Installation from live desktop image - pick the right target?

I am trying to install clear from the live desktop image on an Thinkpad P1. It has two identical ssd’s. One windows, the other buster.

During the installation the type of the ssd is listed, but not the device name. As they are identical I cannot tell which one is which. Gparted etc lists device name.

As I need to keep the windows partition, how can I make sure that I am picking the right one? Ikey?

Thanks.

I have developed a defense mechanism of disconnecting any disk (either in EFI or physically) I am not targeting during installation. I’ve messed up too many disks and partitions even with concentration not to anymore :slight_smile:

But, this does seem like something that could be improved. Maybe suggest at https://github.com/clearlinux/clr-installer/issues .

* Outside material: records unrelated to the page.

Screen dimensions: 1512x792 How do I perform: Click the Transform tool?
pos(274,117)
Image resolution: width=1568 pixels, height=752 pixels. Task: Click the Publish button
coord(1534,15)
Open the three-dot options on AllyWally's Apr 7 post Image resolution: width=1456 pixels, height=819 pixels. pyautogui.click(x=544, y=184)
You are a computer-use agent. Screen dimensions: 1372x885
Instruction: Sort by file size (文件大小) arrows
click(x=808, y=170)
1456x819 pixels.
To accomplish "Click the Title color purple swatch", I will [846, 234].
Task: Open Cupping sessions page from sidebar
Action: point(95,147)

One way would be to open a terminal and launch the TUI installer with the command clr-installer, configure the settings in the installer as normal, and select “Save Configuration Settings” under the Advanced tab, before installing. This will save detailed installation options in clr-installer.yml. You can break to another console (CTRL + ALT + F2) and look at the contents. It will have a unique disk serial.

Hi, I have a bit different issue when trying to install, I’m also using the live-desktop image, my problem is when I try to selsect where to install, the safe Installation option doesn’t show any media available. I want to reuse the partitions I have since I have one partition for /home and I don’t want to loose my files. how can I select the partitions to use like in other distos?

thank you.

I believe the current installer can only utilize free space at the end of a disk to install. @mhorn can you comment or add anything more?

@m.mora “Safe Installation” will show unformatted disks or a disk with a ‘gpt’ partition table if there is a minimum free space. The free space can be anywhere in the disk as long as the contiguous free space it at least 20GB.

We will be adding functionality to allow you to see existing partitions and reallocate them in a future release of the graphical installer.

There are a few options for working around this:

  • Launch Gparted and delete the partition you wish to overwrite. Rescanning the media or restarting the installer will then make use of the newly freed disk space under Safe Installation. This would be the best option.

or

  • The text-based installer does have some support for partition manipulation under “Advanced Configuration” (which will be added to the graphical installer in the future). Open a terminal window and run sudo clr-installer-tui; this isn’t as pretty as the graphical installer, but it may be useful.

I am too faced same problem, Safe installation did not show up any allocated or free space. In destructive installation showing whole HDD. Tried lot many options, at end fed up and did destructive installation, Wiping out whole windows…
Now I am struggling and having teething problems which normally any one face, as a Novice, to get around and study usefulness of Clear Linux in my data scientist study…
Additionally would like to have procedure to go back to windows again if not satisfied with Clear Linux.
Would be great to know procedure to go back to windows.
Also it would be highly advantageous to have Video tutorials rather than documented one. Experts here might have lot of experience, but person like me It is my very first encounter with Linux.

If this is your very first experience you better get some variant of Ubuntu quickly. This distribution if far from being ready for prime time. I’ve been using Linux from it’s beginning and can’t actually install Clear. It’s very experimental. They are making quick progress but still has many issues.

I strongly recommend that if you are a new Linux user, that you obtain a separate and empty hard disk.

That way, you:

  • don’t need to deal with dual boot issues
  • can swap drives and be back to a working system in a minute or two

But it’s not making use of existing swap and esp partition. :frowning:

If this is your first encounter with Linux, please choose something else. This is far from representative of what a good Linux system should be.